**Document extract:**
(the issue of segregation and racism playing a major role in the economic situation - overall smaller economic size - isn't really covered, nevertheless there is surely something of an implicit obviousness in the story)
I still have the paper but it seems the entire article is readable online.
There is a graph showing regional (per 4 regions) per capita income.
There is also a map of the 50 states showing a color-coded level of income relative to the national average.
There are a ton of photographs including one of the 108 year old Jessie Winston, one of the first black workers hired at Natchez’s tire plant (after blacks were FINALLY allowed to work there) .
By Sharon Nunn
Photographs by Seth Herald for The Wall Street Journal
Updated June 9, 2019 5:58 pm ET
NATCHEZ, Miss.—The American South spent much of the past century trying to overcome its position as the country’s poorest and least-developed region, with considerable success: By the 2009 recession it had nearly caught up economically with its northern and western neighbors.
That trend has now reversed. Since 2009, the South’s convergence has turned to divergence, as the region recorded the country’s slowest growth in output and wages, the lowest labor-force participation rate and the highest unemployment rate.

**Given problem 1:**
For each statement, marked (a), (b), and (c), say whether it agrees with the text about the Southern economy, and give yes or no along with the deciding words of the text quoted exactly. (a) The map shows a color-coded income level for each of the 50 states relative to the national average. (b) The graph shows per capita income for five regions. (c) By the 2009 recession, the South had fully caught up economically with its northern and western neighbors.
**Given problem 2:**
Answer each question about the text about the Southern economy on its own line, marked (a), (b), and (c). (a) Who took the photographs? (b) How old is Jessie Winston? (c) When was the article updated?
**Given problem 3:**
Extract the stretch of the text about the Southern economy from "There is a graph" through "and western neighbors.".

Data for locating words and elements
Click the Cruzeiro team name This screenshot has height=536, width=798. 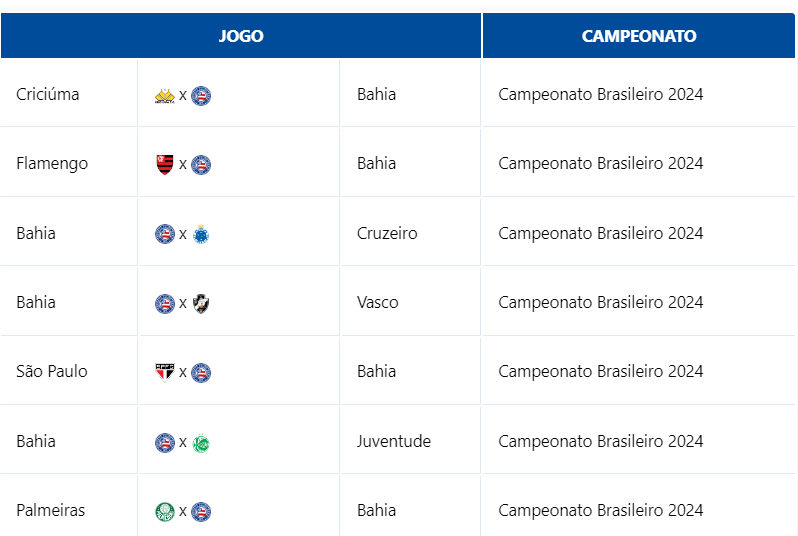tap(387, 233)
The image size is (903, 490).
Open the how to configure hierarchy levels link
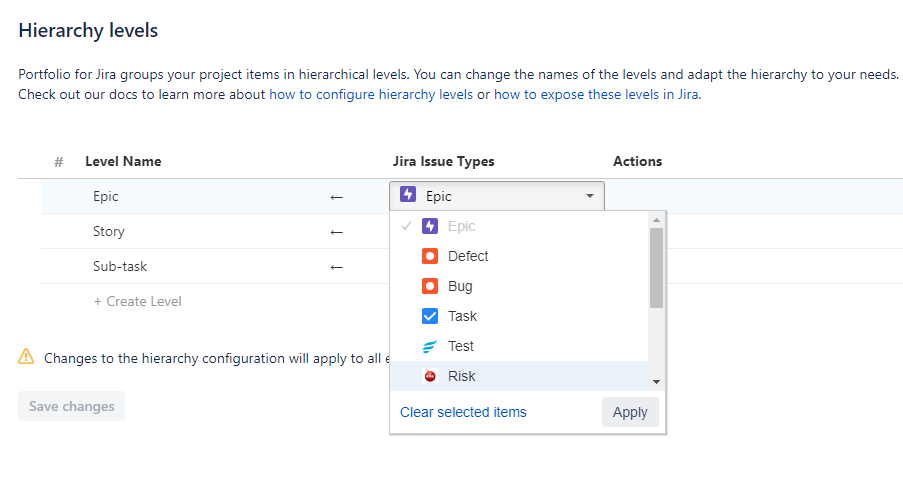click(370, 95)
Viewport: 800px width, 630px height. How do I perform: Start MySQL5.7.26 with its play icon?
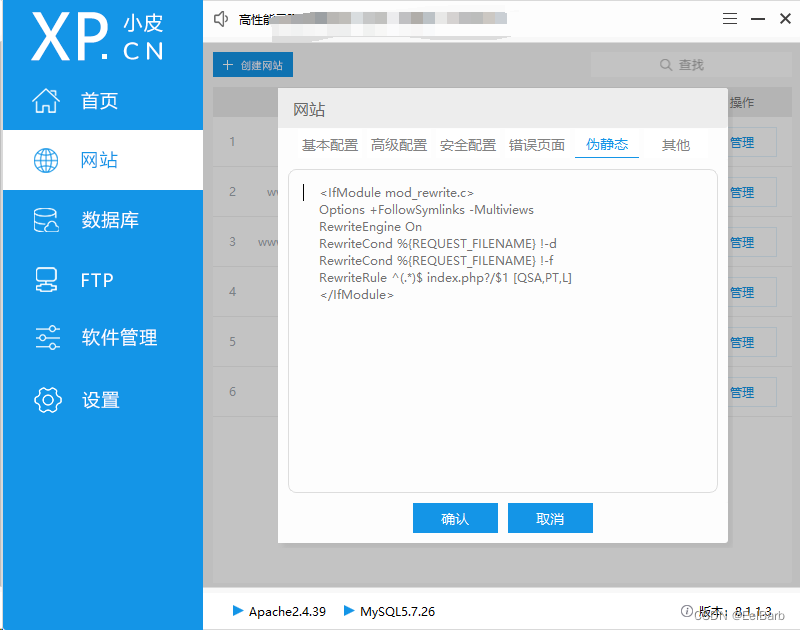click(350, 611)

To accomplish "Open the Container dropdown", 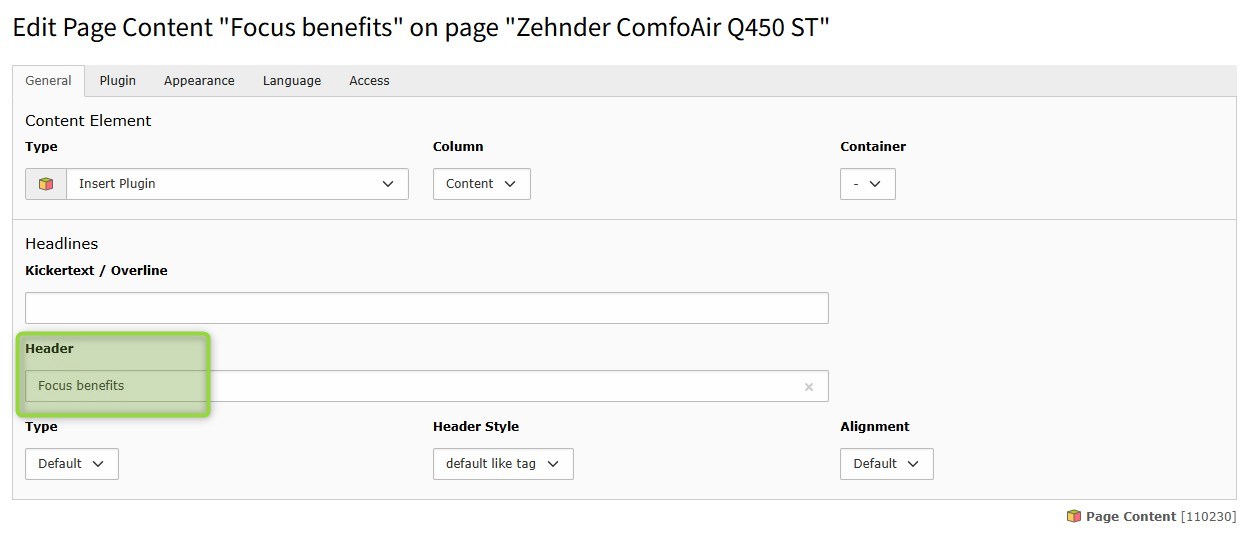I will 867,184.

**Written response 1:**
(a) Yes: "a map of the 50 states showing a color-coded level of income relative to the national average"
(b) No: "regional (per 4 regions) per capita income"
(c) No: "it had nearly caught up economically with its northern and western neighbors"

**Written response 2:**
(a) Seth Herald for The Wall Street Journal
(b) 108 years old
(c) June 9, 2019, 5:58 pm ET

**Written response 3:**
There is a graph showing regional (per 4 regions) per capita income.
There is also a map of the 50 states showing a color-coded level of income relative to the national average.
There are a ton of photographs including one of the 108 year old Jessie Winston, one of the first black workers hired at Natchez’s tire plant (after blacks were FINALLY allowed to work there) .
By Sharon Nunn
Photographs by Seth Herald for The Wall Street Journal
Updated June 9, 2019 5:58 pm ET
NATCHEZ, Miss.—The American South spent much of the past century trying to overcome its position as the country’s poorest and least-developed region, with considerable success: By the 2009 recession it had nearly caught up economically with its northern and western neighbors.